Work to do
1. From the review of The Summer Of 42 below, write out the passage that begins at the words "Adult Novel" and stops after the words "inter library loan.".
2. In the review of The Summer Of 42 below, how did the reviewer borrow both the book and the DVD?

Document segment
Wednesday, March 4, 2015

The Summer Of 42

The Summer Of 42

Adult Novel
I arrived at this review by a truly circuitous route. In
preparation to writing a poem about condoms, specifically how good it
is young people are talking about them, I wanted to contrast this with
the not so good old days when they were considered dirty if not
downright pornographic. I remembered a movie and book in which a
young man had a very memorable conversation with a druggist on the
topic. The only problem was I couldn't recall the name...until I woke
up at 2:00 in the morning with this data. I googled it to make sure
it was right (yes, at 2:00 a.m.) and learned two fascinating bits of
information. The book was written after the movie by the same
author. It was his real life coming of age story. Needless to say I
immediately borrowed both book and DVD by inter library loan.
The story opens at a time America was fully immersed in World
War II. Most males of fighting age were over there. Many windows
bore blue or gold stars. On the home front civilians saved
commodities needed in the war effort, knit socks for soldiers, and
tried in every way they could think of to help.

Data segment

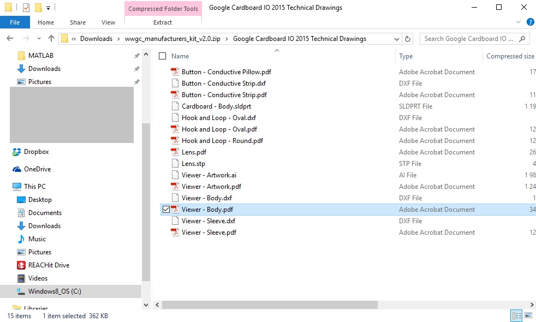Viewport: 536px width, 322px height.
Task: Click the Back navigation arrow
Action: pyautogui.click(x=10, y=39)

Solutions below
1.
Adult Novel
I arrived at this review by a truly circuitous route. In
preparation to writing a poem about condoms, specifically how good it
is young people are talking about them, I wanted to contrast this with
the not so good old days when they were considered dirty if not
downright pornographic. I remembered a movie and book in which a
young man had a very memorable conversation with a druggist on the
topic. The only problem was I couldn't recall the name...until I woke
up at 2:00 in the morning with this data. I googled it to make sure
it was right (yes, at 2:00 a.m.) and learned two fascinating bits of
information. The book was written after the movie by the same
author. It was his real life coming of age story. Needless to say I
immediately borrowed both book and DVD by inter library loan.

2. By inter library loan.